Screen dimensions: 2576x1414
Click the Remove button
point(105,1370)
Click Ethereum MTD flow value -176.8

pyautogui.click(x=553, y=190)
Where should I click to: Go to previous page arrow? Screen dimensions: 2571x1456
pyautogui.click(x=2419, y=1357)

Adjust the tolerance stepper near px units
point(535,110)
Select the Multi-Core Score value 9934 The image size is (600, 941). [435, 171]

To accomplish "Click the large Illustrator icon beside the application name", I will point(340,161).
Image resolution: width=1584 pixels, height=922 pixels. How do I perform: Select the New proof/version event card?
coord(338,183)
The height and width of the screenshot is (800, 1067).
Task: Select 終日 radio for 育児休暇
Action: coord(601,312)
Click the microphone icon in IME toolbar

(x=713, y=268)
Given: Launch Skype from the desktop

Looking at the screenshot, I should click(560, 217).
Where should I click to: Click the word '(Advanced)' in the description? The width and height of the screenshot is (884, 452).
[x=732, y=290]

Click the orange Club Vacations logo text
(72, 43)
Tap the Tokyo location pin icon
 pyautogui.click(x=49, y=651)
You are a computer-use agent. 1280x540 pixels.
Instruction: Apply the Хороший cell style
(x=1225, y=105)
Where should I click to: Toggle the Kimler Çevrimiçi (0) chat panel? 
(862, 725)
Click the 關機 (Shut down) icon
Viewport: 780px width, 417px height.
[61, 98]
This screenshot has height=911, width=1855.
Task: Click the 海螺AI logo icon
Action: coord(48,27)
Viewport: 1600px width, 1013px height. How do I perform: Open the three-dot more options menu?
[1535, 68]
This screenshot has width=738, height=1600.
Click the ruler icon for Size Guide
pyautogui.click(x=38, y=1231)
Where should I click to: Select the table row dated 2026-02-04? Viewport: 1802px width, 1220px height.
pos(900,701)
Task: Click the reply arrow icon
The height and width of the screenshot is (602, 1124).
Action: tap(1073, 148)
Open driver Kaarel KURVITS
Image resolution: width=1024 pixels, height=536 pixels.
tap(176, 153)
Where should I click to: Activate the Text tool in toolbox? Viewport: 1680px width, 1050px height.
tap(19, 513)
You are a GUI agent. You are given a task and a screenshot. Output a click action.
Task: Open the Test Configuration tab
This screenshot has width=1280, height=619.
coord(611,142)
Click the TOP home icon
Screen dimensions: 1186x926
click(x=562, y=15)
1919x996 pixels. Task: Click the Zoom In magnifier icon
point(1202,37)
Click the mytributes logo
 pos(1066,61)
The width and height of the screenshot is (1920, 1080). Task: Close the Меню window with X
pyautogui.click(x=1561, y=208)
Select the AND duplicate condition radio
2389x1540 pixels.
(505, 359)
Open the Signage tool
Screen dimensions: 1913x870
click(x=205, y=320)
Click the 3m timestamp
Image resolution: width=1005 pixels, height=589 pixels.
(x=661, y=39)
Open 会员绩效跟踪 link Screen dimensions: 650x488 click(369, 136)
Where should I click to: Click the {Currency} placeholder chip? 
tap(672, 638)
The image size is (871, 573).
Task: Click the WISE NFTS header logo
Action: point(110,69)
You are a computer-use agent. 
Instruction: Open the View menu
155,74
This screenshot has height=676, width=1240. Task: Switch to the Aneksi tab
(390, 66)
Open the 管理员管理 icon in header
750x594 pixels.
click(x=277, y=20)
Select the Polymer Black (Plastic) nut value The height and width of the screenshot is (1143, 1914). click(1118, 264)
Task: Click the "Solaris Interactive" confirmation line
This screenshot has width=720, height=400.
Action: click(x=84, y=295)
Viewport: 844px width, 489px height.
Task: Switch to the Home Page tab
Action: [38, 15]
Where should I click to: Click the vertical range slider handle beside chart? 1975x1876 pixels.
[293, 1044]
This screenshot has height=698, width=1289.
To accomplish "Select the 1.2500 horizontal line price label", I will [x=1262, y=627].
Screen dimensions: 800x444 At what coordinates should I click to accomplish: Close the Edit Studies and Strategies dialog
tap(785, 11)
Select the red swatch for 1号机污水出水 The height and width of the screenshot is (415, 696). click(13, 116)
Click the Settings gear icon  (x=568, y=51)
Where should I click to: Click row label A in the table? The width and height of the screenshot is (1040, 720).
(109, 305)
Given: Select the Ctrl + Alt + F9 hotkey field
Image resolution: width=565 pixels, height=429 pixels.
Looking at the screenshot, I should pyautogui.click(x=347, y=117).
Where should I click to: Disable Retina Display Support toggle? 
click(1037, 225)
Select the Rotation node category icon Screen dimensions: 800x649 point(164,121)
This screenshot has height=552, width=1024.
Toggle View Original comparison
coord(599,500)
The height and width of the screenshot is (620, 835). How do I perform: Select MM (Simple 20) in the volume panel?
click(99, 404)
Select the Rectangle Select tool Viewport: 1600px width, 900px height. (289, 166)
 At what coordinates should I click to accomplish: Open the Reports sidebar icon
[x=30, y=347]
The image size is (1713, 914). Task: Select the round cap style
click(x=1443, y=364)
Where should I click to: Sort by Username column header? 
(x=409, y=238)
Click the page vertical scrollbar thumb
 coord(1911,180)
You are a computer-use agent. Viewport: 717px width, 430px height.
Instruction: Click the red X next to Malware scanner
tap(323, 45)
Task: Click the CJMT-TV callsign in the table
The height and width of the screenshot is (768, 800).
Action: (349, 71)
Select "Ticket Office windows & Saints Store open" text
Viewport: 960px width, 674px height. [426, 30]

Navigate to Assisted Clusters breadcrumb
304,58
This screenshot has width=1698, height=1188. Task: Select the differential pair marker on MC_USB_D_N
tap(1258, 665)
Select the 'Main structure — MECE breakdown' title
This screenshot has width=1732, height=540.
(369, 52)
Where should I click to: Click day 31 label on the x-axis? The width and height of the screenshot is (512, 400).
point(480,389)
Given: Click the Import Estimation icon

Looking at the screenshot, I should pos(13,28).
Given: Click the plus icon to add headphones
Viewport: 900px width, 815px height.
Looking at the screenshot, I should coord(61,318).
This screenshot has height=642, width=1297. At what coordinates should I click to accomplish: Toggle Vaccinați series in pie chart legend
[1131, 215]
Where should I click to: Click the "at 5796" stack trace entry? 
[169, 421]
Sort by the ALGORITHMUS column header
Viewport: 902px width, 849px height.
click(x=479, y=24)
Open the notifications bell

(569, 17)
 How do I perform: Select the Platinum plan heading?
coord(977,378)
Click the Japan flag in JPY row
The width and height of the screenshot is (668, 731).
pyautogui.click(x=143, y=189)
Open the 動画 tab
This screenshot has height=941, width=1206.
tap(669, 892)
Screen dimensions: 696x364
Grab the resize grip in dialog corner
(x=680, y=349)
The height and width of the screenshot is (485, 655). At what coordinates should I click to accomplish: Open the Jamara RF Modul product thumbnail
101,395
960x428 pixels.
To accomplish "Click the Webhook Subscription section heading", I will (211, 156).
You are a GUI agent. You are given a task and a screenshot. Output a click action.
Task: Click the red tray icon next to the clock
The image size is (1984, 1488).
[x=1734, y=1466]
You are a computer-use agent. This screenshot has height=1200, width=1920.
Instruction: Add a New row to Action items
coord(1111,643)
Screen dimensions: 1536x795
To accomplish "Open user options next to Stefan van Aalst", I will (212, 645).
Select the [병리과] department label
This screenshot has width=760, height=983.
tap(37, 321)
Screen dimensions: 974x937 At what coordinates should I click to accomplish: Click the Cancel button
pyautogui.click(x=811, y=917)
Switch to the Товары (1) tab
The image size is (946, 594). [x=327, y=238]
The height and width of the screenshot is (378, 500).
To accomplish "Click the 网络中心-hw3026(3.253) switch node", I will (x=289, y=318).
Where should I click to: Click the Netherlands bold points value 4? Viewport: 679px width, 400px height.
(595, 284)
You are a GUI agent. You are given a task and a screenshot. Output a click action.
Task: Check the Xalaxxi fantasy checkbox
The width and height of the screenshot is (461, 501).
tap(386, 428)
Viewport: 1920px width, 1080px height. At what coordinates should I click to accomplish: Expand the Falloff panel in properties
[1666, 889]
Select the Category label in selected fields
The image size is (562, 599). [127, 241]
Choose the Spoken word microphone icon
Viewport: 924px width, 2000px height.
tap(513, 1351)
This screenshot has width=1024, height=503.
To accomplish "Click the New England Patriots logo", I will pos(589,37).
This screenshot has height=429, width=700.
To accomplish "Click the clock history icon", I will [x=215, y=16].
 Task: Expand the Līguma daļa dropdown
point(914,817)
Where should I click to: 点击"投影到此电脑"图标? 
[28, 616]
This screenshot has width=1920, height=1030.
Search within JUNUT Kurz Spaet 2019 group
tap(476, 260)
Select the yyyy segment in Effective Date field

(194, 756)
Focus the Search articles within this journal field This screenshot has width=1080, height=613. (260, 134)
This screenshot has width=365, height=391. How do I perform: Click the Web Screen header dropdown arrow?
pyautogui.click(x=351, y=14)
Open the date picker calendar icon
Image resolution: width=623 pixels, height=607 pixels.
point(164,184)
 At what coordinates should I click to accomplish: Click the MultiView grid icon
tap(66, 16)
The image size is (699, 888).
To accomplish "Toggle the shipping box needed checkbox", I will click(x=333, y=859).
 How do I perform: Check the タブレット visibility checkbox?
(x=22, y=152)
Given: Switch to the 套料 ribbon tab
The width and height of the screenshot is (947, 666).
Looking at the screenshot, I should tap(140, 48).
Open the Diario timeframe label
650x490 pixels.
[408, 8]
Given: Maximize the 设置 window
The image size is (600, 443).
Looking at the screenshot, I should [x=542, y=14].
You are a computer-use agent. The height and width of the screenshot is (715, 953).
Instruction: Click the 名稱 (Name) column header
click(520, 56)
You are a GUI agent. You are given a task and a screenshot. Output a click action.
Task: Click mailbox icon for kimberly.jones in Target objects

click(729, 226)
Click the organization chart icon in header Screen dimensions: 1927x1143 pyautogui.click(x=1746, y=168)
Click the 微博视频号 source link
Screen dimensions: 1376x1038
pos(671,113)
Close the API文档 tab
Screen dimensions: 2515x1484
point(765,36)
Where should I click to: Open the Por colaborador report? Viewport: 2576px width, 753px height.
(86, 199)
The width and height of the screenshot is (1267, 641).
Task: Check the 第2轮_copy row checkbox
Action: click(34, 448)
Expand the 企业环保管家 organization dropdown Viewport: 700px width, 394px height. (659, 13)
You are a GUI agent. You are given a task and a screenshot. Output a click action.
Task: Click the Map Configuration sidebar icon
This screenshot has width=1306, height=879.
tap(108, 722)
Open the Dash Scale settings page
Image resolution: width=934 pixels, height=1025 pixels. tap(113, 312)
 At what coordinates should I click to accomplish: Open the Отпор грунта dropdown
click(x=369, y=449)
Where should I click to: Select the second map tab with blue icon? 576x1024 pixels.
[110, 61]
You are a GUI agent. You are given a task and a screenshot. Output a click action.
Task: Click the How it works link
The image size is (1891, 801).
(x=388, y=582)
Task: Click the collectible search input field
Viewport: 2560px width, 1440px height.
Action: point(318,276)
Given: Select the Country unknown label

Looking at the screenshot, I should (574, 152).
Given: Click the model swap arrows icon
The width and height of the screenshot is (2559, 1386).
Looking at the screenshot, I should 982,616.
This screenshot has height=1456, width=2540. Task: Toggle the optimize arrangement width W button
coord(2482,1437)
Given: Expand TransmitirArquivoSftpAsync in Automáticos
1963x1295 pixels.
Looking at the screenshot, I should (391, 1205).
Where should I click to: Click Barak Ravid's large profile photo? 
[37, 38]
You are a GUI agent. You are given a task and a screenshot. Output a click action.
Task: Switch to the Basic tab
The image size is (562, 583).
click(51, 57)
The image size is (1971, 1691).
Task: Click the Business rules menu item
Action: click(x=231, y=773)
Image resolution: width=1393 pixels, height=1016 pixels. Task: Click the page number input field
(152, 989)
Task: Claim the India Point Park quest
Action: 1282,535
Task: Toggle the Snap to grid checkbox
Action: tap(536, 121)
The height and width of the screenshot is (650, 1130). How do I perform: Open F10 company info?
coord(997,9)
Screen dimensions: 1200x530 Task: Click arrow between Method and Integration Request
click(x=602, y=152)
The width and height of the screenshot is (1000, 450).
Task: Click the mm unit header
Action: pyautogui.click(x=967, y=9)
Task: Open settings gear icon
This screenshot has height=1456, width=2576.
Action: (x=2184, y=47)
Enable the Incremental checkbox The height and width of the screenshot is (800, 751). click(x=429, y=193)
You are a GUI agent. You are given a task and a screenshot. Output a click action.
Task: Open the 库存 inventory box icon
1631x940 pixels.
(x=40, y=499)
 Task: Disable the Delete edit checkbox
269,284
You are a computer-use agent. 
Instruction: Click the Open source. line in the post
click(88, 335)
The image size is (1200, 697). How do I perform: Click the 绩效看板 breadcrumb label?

- - - - - - -

Prompt — Give the rows from the line with "Given: Select the Country unknown label" to the line with "coord(2482,1437)" as a JSON list of strings, one string per line, leaving out blank lines.

Result for this exercise —
[
  "Given: Select the Country unknown label",
  "Looking at the screenshot, I should (574, 152).",
  "Given: Click the model swap arrows icon",
  "The width and height of the screenshot is (2559, 1386).",
  "Looking at the screenshot, I should 982,616.",
  "This screenshot has height=1456, width=2540. Task: Toggle the optimize arrangement width W button",
  "coord(2482,1437)"
]